Here’s a nerdy but important point that might not be easy to see without a whiteboard. But I’ll try. The front half of a leaf spring is also a control arm that defines the fore-aft position of the axle. For this reason, the shape of the forward eye of the main leaf matters more than you might think.

This is a Berlin eye, in which the wrap persists until the leaf lines up with the pivot bolt. A standard eye would wrap straight off the bottom. A standard eye unrolls and lengthens the main leaf when the spring is compressed, and that moves the axle back. In corners this pushes the outside tire back, which in technical terms is A BAD THING because it means roll-induced oversteer. A Berlin eye moves in a more upward direction in the same circumstances and therefore does not change the axle’s fore-aft position nearly as much. Less roll oversteer is A GOOD THING.

 

Here’s a more zoomed out view of the diesel’s high-capacity spring package. The main pack (yellow) has three leaves that move together, with a helper (green) that’s shaped to come in progressively. Above there’s an overload spring (red) and its landing pad that come together later in heavily loaded conditions.

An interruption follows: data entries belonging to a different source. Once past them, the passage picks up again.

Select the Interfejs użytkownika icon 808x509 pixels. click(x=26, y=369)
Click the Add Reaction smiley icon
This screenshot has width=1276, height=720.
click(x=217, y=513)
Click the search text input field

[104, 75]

A gasoline F-250 Tremor will have one fewer leaf in the main pack, no overload spring, and four empty holes instead of that landing pad.

 

The rear shackle (green) allows the spring to grow as it flattens, and that’s why the rear end doesn’t play a role in fore-aft axle location. Side-to-side and up-down, definitely, but not fore-aft.

The main spring leaves are separated by nylon pads (yellow) to reduce the friction that would result if they were allowed to touch. There are central spacers near the middle, so the goal is no touching along their entire length.

 

Like we saw up front, the rear brakes employ two-piston sliding calipers. The rotors have the same diameter and appear to have the same thickness as the fronts, which says a lot about the heavy loads associated with heavy-duty towing and hauling.

 

It’s the tires that give the Tremor its stance and bro-dozer personality. These are Goodyear Duratrac LT285/75R18 all-terrain mud-and-snow rated tires that stand 35-inches tall, and they’re mounted on black 18×8-inch aluminum alloy rims. Each one weighs 89 pounds. The spare matches the other four as far as tires go, but it’s mounted on a steel wheel.

What does all of this say about the Tremor’s chances against the Power Wagon in an off-road contest? The lack of a stabilizer bar disconnect won’t help it when it comes to articulation, but it’s got bigger tires and better clearance. The shocks have the potential to be more effective and possibly more durable than the Bilsteins found on the Ram, too.

But after seeing the rear suspension, I’m less convinced about the diesel being the best pick for outright off-road performance because it seems more focused on towing. The F-250 gasoline Tremor might be the jam for bros that won’t tow up near the max. However it turns out, I have to applaud the Tremor for giving buyers the choice. One size has never fit all in the heavy-duty truck world.

Contributing writer Dan Edmunds is a veteran automotive engineer and journalist. He worked as a vehicle development engineer for Toyota and Hyundai with an emphasis on chassis tuning, and was the director of vehicle testing at Edmunds.com (no relation) for 14 years.